Tibco dashboards smooths out pandemic information overload

Michael O'Connell, chief analytics officer, at Tibco Software is making access to COVID-19 data more accessible.

One notable sideshow to the COVID-19 news cycle is that we have moved from a world with a shortfall of data scientists to a world where we are all data scientists… or at least we'd like to think we are. A problem though: we use statistics in the same way as the drunk grabs hold of a lamp post while stumbling. That is, more for support than illumination.

Frustrated by the loudmouths, commentators and politicians, I recently called in to an online session by the Silicon Valley software company Tibco Software. Tibco is a veteran of both understanding data and of the knotty issues of integration and that seems to be a good formula for understanding the complexities of our world today. In the session, the company showed off its independent dashboard that makes what is happening more understandable.

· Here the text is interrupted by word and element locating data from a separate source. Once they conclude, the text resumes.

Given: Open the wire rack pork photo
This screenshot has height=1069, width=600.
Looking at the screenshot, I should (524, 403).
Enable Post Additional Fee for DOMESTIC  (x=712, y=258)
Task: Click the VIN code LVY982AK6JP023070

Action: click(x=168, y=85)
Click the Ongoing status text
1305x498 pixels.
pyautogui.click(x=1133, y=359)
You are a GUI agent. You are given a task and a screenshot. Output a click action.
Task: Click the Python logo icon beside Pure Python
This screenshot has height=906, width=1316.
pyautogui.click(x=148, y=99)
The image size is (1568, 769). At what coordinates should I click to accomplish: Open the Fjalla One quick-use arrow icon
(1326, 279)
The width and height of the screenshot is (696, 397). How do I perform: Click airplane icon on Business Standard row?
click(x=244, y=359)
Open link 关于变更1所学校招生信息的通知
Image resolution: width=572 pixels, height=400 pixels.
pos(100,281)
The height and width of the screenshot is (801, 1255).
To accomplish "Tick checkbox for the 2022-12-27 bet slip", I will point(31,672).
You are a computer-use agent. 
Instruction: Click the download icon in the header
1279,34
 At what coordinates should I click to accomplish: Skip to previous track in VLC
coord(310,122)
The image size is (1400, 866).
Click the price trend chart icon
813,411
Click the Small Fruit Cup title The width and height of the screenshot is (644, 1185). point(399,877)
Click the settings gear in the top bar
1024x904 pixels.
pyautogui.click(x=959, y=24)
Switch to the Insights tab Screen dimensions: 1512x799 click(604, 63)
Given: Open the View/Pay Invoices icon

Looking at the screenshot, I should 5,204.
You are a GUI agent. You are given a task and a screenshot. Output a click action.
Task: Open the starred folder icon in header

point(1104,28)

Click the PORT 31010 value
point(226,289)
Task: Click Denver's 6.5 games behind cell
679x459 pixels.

But I remained worried that the data being put out by governments and health officers often lacks several of the five Vs that distinguish Big Data: volume, variety, veracity, velocity and value. That is, a lot of the data I have observed was selective, could not be backed up or was offered in isolation. So, in a follow-up call, I spoke to Michael O'Connell, a genial Australian who is Tibco's chief analytics officer, in order to delve a little deeper.

Supersets and smooth lines

O'Connell told me that the Tibco project was the brainchild of Tibco data scientists and a showcase intended to help Tibco customers and others better observe and troubleshoot this most complex phenomenon and its wider impacts.

For me, part of its usefulness lay in the fact that it is really a superset of figures, harnessing multiple external sources and some crowdsourced by Tibco. Another is that it provides the ability to very easily drill down, for example to English counties, towns and locations therein.  Yet another is the ability to see data in the context of key actions (social distancing rules, school closures etc) to help establish cause-and-effect principles. Last, this toolkit also uses Natural Language Generation from a partner company called Arria, making data easier to comprehend by turning it into writing or speech.